Instructions for the task
Exactly as written, print each of the entries.

·····

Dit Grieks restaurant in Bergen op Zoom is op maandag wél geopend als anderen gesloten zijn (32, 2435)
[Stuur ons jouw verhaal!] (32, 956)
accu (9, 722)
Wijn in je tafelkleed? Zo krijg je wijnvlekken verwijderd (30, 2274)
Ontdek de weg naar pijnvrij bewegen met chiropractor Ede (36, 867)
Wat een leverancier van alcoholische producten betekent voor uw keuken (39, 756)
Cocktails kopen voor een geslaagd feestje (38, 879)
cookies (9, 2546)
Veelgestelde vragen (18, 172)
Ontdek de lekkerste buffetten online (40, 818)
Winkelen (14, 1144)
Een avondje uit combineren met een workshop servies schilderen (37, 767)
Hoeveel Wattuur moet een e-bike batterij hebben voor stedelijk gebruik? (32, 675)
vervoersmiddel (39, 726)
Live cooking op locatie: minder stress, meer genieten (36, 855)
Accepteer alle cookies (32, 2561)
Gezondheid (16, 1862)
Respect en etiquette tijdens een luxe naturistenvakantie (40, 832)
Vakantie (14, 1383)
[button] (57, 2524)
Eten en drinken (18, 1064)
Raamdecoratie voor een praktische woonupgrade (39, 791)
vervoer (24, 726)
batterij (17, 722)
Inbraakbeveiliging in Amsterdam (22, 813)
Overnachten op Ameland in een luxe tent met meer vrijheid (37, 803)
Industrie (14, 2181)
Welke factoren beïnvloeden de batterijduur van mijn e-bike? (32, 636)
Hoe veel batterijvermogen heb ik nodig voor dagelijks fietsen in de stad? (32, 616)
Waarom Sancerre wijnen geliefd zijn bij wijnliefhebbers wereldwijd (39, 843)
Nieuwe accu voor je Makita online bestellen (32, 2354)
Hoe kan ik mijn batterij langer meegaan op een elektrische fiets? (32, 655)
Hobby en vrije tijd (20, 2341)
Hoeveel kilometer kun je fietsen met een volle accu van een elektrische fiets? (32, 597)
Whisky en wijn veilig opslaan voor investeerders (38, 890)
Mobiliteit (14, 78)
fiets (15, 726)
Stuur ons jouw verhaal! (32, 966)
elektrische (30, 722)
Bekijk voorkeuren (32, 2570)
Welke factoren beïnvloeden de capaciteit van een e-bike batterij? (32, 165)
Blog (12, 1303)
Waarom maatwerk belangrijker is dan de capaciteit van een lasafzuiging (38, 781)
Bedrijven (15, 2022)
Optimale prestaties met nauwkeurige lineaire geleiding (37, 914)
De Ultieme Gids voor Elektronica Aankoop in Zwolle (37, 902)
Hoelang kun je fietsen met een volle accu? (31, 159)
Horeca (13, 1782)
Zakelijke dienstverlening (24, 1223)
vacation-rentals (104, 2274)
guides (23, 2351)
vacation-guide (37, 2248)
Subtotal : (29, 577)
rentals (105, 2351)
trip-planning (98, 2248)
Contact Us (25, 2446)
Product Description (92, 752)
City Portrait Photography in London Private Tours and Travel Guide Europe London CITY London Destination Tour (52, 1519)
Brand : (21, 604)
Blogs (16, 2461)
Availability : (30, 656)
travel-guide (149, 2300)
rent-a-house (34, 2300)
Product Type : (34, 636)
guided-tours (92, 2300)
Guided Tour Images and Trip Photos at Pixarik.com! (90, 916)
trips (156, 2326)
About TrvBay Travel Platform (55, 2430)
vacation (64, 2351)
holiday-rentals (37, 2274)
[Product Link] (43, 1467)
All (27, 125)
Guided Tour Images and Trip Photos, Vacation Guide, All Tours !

·····

Task answer
Dit Grieks restaurant in Bergen op Zoom is op maandag wél geopend als anderen gesloten zijn (32, 2435)
[Stuur ons jouw verhaal!] (32, 956)
accu (9, 722)
Wijn in je tafelkleed? Zo krijg je wijnvlekken verwijderd (30, 2274)
Ontdek de weg naar pijnvrij bewegen met chiropractor Ede (36, 867)
Wat een leverancier van alcoholische producten betekent voor uw keuken (39, 756)
Cocktails kopen voor een geslaagd feestje (38, 879)
cookies (9, 2546)
Veelgestelde vragen (18, 172)
Ontdek de lekkerste buffetten online (40, 818)
Winkelen (14, 1144)
Een avondje uit combineren met een workshop servies schilderen (37, 767)
Hoeveel Wattuur moet een e-bike batterij hebben voor stedelijk gebruik? (32, 675)
vervoersmiddel (39, 726)
Live cooking op locatie: minder stress, meer genieten (36, 855)
Accepteer alle cookies (32, 2561)
Gezondheid (16, 1862)
Respect en etiquette tijdens een luxe naturistenvakantie (40, 832)
Vakantie (14, 1383)
[button] (57, 2524)
Eten en drinken (18, 1064)
Raamdecoratie voor een praktische woonupgrade (39, 791)
vervoer (24, 726)
batterij (17, 722)
Inbraakbeveiliging in Amsterdam (22, 813)
Overnachten op Ameland in een luxe tent met meer vrijheid (37, 803)
Industrie (14, 2181)
Welke factoren beïnvloeden de batterijduur van mijn e-bike? (32, 636)
Hoe veel batterijvermogen heb ik nodig voor dagelijks fietsen in de stad? (32, 616)
Waarom Sancerre wijnen geliefd zijn bij wijnliefhebbers wereldwijd (39, 843)
Nieuwe accu voor je Makita online bestellen (32, 2354)
Hoe kan ik mijn batterij langer meegaan op een elektrische fiets? (32, 655)
Hobby en vrije tijd (20, 2341)
Hoeveel kilometer kun je fietsen met een volle accu van een elektrische fiets? (32, 597)
Whisky en wijn veilig opslaan voor investeerders (38, 890)
Mobiliteit (14, 78)
fiets (15, 726)
Stuur ons jouw verhaal! (32, 966)
elektrische (30, 722)
Bekijk voorkeuren (32, 2570)
Welke factoren beïnvloeden de capaciteit van een e-bike batterij? (32, 165)
Blog (12, 1303)
Waarom maatwerk belangrijker is dan de capaciteit van een lasafzuiging (38, 781)
Bedrijven (15, 2022)
Optimale prestaties met nauwkeurige lineaire geleiding (37, 914)
De Ultieme Gids voor Elektronica Aankoop in Zwolle (37, 902)
Hoelang kun je fietsen met een volle accu? (31, 159)
Horeca (13, 1782)
Zakelijke dienstverlening (24, 1223)
vacation-rentals (104, 2274)
guides (23, 2351)
vacation-guide (37, 2248)
Subtotal : (29, 577)
rentals (105, 2351)
trip-planning (98, 2248)
Contact Us (25, 2446)
Product Description (92, 752)
City Portrait Photography in London Private Tours and Travel Guide Europe London CITY London Destination Tour (52, 1519)
Brand : (21, 604)
Blogs (16, 2461)
Availability : (30, 656)
travel-guide (149, 2300)
rent-a-house (34, 2300)
Product Type : (34, 636)
guided-tours (92, 2300)
Guided Tour Images and Trip Photos at Pixarik.com! (90, 916)
trips (156, 2326)
About TrvBay Travel Platform (55, 2430)
vacation (64, 2351)
holiday-rentals (37, 2274)
[Product Link] (43, 1467)
All (27, 125)
Guided Tour Images and Trip Photos, Vacation Guide, All Tours !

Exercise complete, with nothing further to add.